Narrative Essay

Narrative Essay

For this paper, you will write a narrative essay that tells the reader something about yourself.  You have a few options as to how to approach this assignment.

Option One: You could consider what people or what experiences in your life have impacted you profoundly, helping you to learn something about yourself and/or causing you to open yourself up and reexamine yourself or what you thought you knew. For your first paper assignment, write a narrative-descriptive essay about one such experience or person. To choose a subject, reflect on your memories of people, places, and events, picking a significant incident or person. If you have trouble thinking of or deciding upon a topic, try listing a number of memorable incidents and then freewrite on the one that seems most significant.

Option Two: You could write a “Literacy Narrative” about the influence that a particular social and/or cultural environment had on your literate practices and how those practices may or may not have fit in with the environment. In other words, you will examine the way you had to change your communication practices to fit into a new environment (whether it was a different school; a new neighborhood, state, or country; or a new workplace, for instance) and how successful you were in fitting in to that new environment. Literate practices may include speaking, writing, reading, and interpretation, and you may write about these practices in terms of communication conventions, the expectations for behavior or performance, an understanding and acceptance of roles and responsibilities, etc., in a particular setting.

Option Three: You could write an essay in which you reflect upon yourself as a writer. When planning and writing your paper, consider how you feel about writing (and about writing classes for that matter).  Do you like writing?  Do you dread it?  Are you pretty comfortable writing papers, or is it something that sends you into full-blown panic and hyperventilation? What are your strengths and weaknesses as a writer?  When answering this last question, you should consider what you personally feel are your strengths and weaknesses, but you should also talk about what you have been told about your writing.  In addressing your feelings and thoughts about writing and about yourself as a writer, consider both your own feelings and what you have been told about your writing. Be sure to make your reflections more concrete, show me! Give examples. Tell a story about an experience (or experiences).

* [Provided information]
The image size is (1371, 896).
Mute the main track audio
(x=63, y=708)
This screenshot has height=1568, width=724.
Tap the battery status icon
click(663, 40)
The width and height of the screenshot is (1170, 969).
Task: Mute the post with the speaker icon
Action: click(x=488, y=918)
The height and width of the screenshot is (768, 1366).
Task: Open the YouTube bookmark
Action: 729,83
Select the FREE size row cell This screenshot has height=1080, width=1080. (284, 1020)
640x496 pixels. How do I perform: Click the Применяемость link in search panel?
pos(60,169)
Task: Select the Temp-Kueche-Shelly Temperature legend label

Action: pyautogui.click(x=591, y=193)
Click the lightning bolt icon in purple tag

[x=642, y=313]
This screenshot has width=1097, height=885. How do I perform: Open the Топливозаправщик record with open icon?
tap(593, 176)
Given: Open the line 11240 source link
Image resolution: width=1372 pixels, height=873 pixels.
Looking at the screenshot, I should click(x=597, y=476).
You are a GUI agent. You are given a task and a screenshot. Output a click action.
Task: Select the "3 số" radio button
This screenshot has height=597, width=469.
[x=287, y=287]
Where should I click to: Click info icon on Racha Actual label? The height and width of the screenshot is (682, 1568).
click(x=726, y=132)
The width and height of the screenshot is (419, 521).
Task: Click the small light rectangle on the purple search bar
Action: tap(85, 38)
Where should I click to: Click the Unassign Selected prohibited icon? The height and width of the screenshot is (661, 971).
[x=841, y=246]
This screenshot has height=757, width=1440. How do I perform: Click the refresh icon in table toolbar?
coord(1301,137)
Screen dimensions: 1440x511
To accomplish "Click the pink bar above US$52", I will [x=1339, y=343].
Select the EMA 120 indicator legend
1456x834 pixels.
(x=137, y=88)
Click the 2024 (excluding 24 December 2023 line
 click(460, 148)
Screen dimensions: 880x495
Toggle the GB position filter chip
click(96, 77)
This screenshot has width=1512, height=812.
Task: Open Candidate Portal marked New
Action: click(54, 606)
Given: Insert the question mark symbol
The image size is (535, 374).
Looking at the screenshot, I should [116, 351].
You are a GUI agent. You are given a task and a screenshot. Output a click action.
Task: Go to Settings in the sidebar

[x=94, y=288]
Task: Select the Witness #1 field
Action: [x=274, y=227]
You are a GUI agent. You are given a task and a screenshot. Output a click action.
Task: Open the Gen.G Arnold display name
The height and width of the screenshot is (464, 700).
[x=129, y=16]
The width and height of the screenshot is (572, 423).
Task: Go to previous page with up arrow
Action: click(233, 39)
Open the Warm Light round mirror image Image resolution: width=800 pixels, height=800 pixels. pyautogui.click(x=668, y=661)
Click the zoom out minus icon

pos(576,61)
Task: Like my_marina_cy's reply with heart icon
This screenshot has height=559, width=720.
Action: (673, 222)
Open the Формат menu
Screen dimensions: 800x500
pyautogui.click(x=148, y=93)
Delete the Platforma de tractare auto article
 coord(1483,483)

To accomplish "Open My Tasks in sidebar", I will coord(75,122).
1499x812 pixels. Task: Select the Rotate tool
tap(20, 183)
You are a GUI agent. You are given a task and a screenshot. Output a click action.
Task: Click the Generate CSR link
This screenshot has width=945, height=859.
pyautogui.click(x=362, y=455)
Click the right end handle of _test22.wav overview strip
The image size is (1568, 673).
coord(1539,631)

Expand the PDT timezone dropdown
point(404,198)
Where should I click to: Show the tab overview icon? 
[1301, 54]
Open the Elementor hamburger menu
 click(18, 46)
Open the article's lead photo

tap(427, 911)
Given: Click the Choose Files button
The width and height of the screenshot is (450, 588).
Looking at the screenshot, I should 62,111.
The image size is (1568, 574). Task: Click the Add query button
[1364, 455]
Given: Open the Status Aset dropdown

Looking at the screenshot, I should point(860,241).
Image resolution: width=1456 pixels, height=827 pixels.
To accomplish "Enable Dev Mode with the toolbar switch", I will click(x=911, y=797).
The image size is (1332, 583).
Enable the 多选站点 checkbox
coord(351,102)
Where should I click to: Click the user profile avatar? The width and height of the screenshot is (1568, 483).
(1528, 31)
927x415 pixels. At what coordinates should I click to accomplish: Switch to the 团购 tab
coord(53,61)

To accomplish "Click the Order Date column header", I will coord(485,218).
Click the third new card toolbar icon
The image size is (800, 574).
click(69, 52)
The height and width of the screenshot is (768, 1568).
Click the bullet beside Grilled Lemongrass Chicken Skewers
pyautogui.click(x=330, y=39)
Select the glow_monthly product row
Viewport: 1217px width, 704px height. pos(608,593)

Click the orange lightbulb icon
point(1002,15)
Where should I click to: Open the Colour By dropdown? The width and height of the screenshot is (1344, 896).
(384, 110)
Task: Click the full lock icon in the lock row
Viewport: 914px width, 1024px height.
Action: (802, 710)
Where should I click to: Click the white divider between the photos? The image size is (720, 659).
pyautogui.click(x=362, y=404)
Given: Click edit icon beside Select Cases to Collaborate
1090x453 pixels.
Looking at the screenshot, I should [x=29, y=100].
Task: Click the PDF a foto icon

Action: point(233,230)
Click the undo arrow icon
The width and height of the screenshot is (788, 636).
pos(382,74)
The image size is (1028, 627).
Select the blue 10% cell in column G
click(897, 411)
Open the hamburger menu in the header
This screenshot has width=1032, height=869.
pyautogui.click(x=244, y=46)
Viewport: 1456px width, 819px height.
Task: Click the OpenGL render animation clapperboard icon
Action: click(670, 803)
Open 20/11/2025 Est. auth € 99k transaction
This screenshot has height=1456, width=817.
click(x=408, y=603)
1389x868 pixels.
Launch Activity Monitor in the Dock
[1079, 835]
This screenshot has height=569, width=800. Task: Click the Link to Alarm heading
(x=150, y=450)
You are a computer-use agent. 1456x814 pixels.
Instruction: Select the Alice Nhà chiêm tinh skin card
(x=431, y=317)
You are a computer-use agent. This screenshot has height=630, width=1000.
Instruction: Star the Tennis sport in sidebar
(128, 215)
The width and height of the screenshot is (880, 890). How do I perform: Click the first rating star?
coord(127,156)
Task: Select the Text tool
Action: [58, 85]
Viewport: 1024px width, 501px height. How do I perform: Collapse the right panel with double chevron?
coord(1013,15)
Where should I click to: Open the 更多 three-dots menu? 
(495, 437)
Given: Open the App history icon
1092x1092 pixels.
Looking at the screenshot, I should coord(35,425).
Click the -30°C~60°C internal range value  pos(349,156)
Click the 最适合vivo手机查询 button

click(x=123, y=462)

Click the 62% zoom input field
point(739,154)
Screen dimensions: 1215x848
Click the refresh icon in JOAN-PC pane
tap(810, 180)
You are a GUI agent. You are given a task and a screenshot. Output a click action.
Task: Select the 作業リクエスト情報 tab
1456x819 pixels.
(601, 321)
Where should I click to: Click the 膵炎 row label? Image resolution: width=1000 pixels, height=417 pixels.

* [Task requirements]
(a) Answer these questions about the narrative essay assignment:
(i) Under Option One, what should you do if you have trouble deciding on a topic?
(ii) Under Option Two, what may literate practices include?
(iii) Under Option Three, besides your own sense of your strengths and weaknesses, what else should you talk about?
(b) Summarize the narrative essay assignment in two sentences.

* [Answers to the exercises]
(a)
(i) List a number of memorable incidents, then freewrite on the one that seems most significant.
(ii) Speaking, writing, reading, and interpretation.
(iii) What you have been told about your writing.

(b) The assignment calls for a narrative essay that tells the reader something about yourself and offers three ways to approach it. You may write about a person or experience that affected you profoundly, a literacy narrative about changing your communication practices to fit a new environment, or a reflection on yourself as a writer backed by concrete examples and stories.